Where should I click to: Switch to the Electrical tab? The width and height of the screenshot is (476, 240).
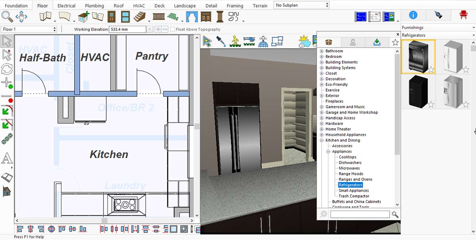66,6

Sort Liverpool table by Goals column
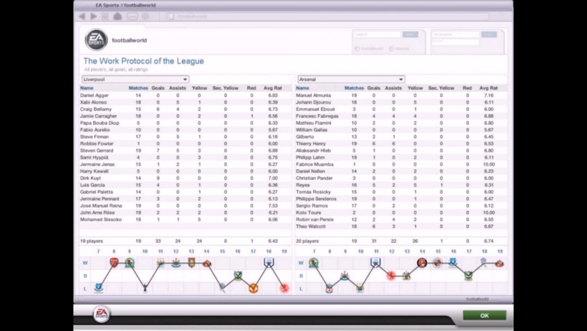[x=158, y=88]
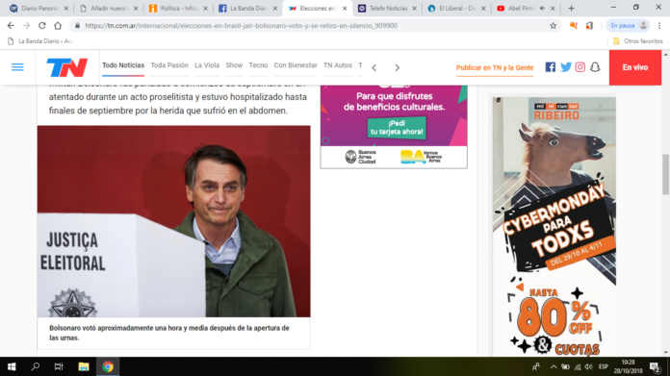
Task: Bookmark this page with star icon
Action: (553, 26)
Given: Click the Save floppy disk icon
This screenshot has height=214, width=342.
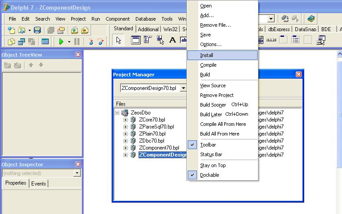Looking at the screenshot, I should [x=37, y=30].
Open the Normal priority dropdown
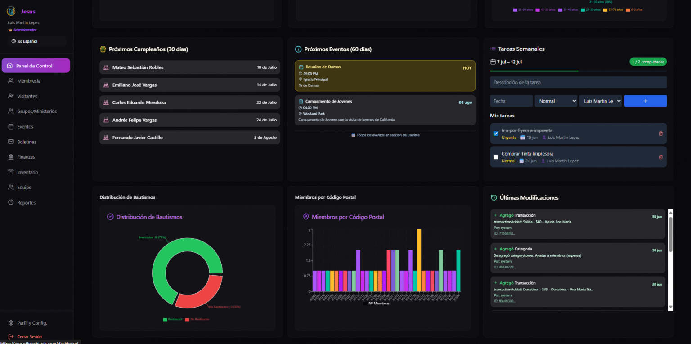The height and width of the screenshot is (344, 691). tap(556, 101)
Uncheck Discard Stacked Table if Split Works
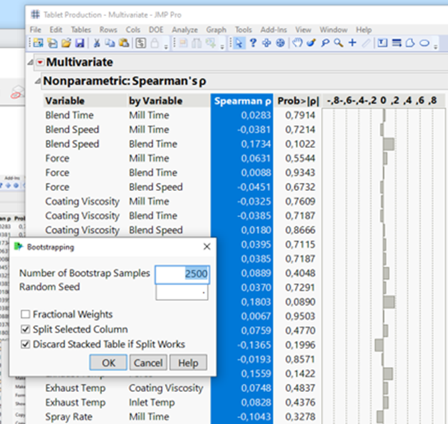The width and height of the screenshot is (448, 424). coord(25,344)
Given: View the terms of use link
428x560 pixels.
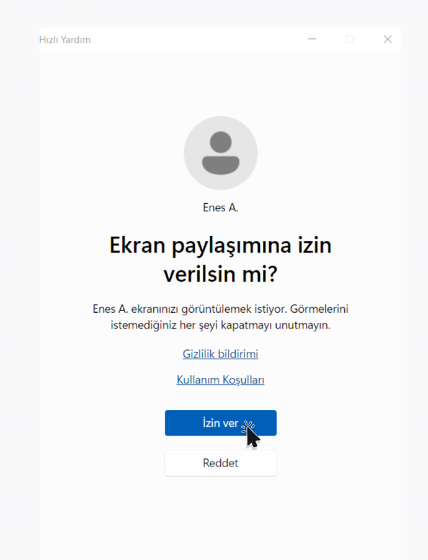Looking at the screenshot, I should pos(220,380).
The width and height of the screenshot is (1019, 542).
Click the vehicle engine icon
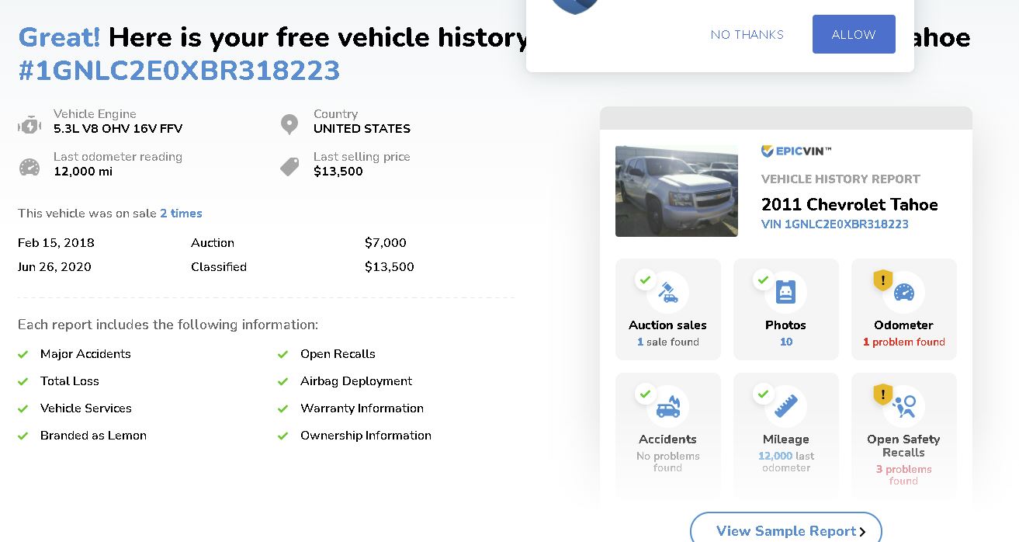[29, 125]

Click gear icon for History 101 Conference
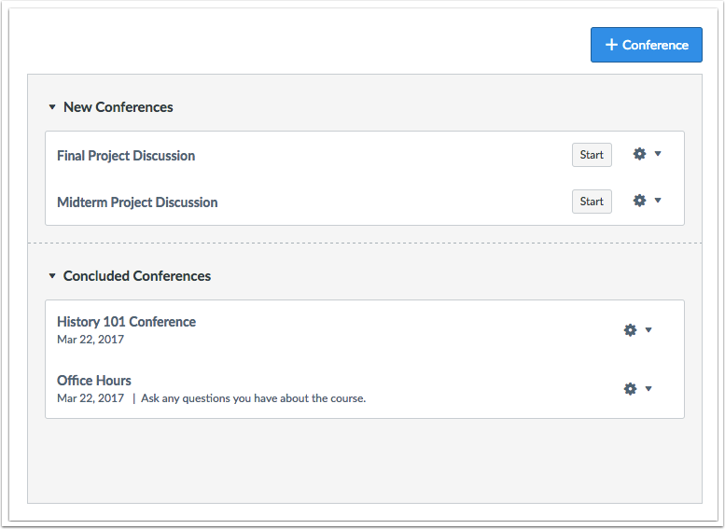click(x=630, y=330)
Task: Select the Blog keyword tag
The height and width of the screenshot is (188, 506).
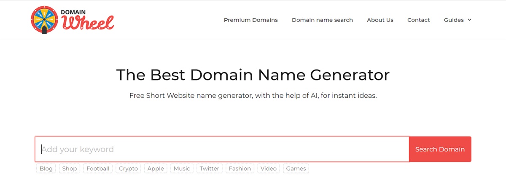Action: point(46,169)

# TASK DIRECTIONS:
In the listing above, locate each line with "Given" and copy it.

# RESULT BELOW:
Given: Click the Save floppy disk icon
Given: View the terms of use link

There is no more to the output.